KINGSTON, NY -- Following the "Panic of '08" and the subsequent "Great Recession," Washington, Wall Street and the media united to promote the belief that extreme crisis management measures enacted by governments had rescued the world, and staved off even worse disaster.
 
"Recovery" was in the air. "Recovery" was the word on the public's lips.  "Recovery" was fervently preached and endlessly pitched.
 
A very few argued that the measures could not work; that they would not live up to expectations. But only Gerald Celente predicted, from the onset, that they would fail completely, leading to the "Crash of 2010" and an inevitable descent into the "Greatest Depression."
 
Now, with the data catching up to Celente and the economic skies falling, the "Recovery Hawks" have turned "Chicken Little."
 
Celente plotted out the collision course and provided strategies for both steering clear of the dead end "Road to Recovery" and following roads less traveled that would lead to safety and success.
--------------------------------------------------
Copy out the full passage above about the promised economic recovery, word for word.
--------------------------------------------------
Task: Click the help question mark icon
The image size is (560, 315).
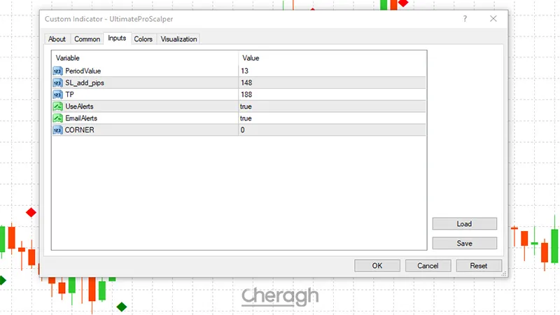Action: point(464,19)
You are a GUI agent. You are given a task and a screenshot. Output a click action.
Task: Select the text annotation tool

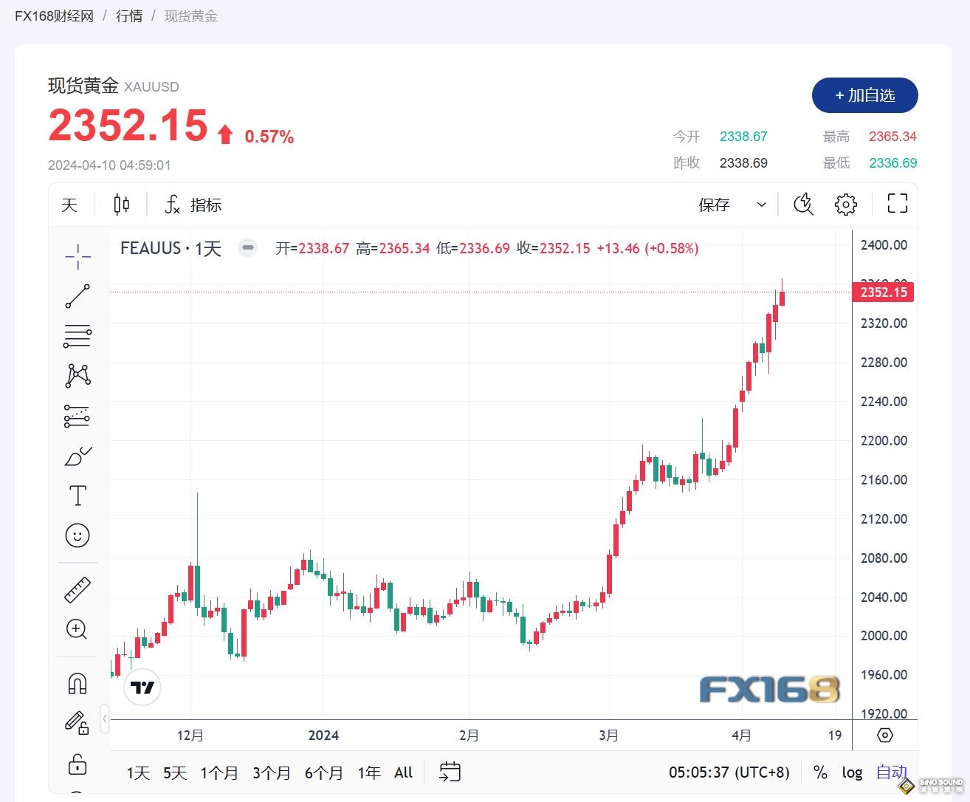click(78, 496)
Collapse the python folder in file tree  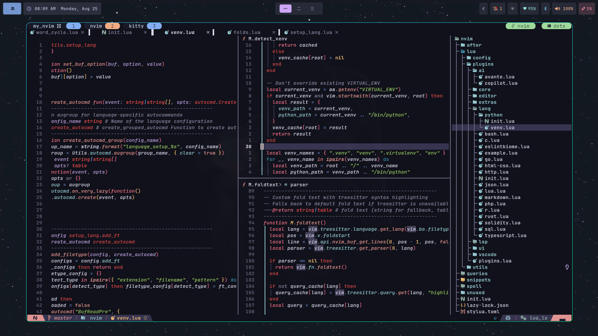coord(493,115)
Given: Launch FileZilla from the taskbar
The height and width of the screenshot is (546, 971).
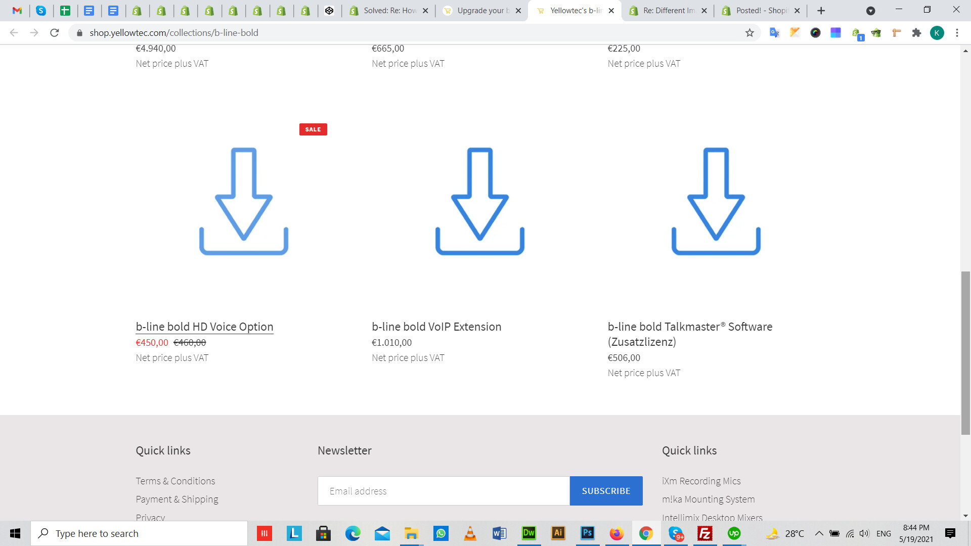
--------------------------------------------------
(ANSWER IN FULL):
KINGSTON, NY -- Following the "Panic of '08" and the subsequent "Great Recession," Washington, Wall Street and the media united to promote the belief that extreme crisis management measures enacted by governments had rescued the world, and staved off even worse disaster.
 
"Recovery" was in the air. "Recovery" was the word on the public's lips.  "Recovery" was fervently preached and endlessly pitched.
 
A very few argued that the measures could not work; that they would not live up to expectations. But only Gerald Celente predicted, from the onset, that they would fail completely, leading to the "Crash of 2010" and an inevitable descent into the "Greatest Depression."
 
Now, with the data catching up to Celente and the economic skies falling, the "Recovery Hawks" have turned "Chicken Little."
 
Celente plotted out the collision course and provided strategies for both steering clear of the dead end "Road to Recovery" and following roads less traveled that would lead to safety and success.